What I think has to emerge for inclusion for a progressive feminist analysis is that neither of those two tropes become the dominant narrative, because what was completely lost in the Ilse Koch trial was her own real story. How did she come to be who she was? What did she do? Why? And also, what do her victims and survivors have to say about her as a perpetrator? All of that becomes marginalized and occluded through the force of these assumptive stereotypes. To me that is very important and I think that means when one rethinks the history of exclusion of women in post-  conflict reconstruction that a full lens needs to be adopted. A vibrant conversation arises about the role that women played in the Nuremburg Trials or in the post- World War II process of justice. Almost all of that conversation focuses on women who helped, assisted, supported or determined the process or defined the law. One of the biggest omissions in a feminist history of Nuremburg is the discussion of women perpetrators. Solange and I argue in this article that promoting true gender equality means fully recognizing the agency of women in the cataclysm of atrocity and the ensuring social repair.

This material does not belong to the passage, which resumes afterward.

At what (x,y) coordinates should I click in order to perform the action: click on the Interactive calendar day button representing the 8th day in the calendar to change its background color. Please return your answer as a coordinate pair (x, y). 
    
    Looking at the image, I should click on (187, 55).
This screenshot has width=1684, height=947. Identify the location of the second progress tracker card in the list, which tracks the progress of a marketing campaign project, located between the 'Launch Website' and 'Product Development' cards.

The second crucial move that I really hope happens is a far more active inclusion of feminist voices from the Global South and a recognition that there is not one feminism. There is not ‘a’ feminist perspective. There are feminisms. I think voices from the Global South in feminist theory and justice are under appreciated and under recognized at the moment. This maps onto another broader theme that I think would really suit international criminal law well and add more candor and more honesty. Greater inclusiveness and sharing in context of people that one listens to may mean accepting ideas that are not exactly the same as what the listener hopes to hear. To me, it is the ultimate form of discursive colonialism when those in power seek to include others only on the condition that what they say matches the expectations of those in power about what the disempowered are supposed to say. I worry about that, too. I know I have shared many worries, and really, I am not a chronic worrier, but the point remains that there cannot be any growth without self-reflection.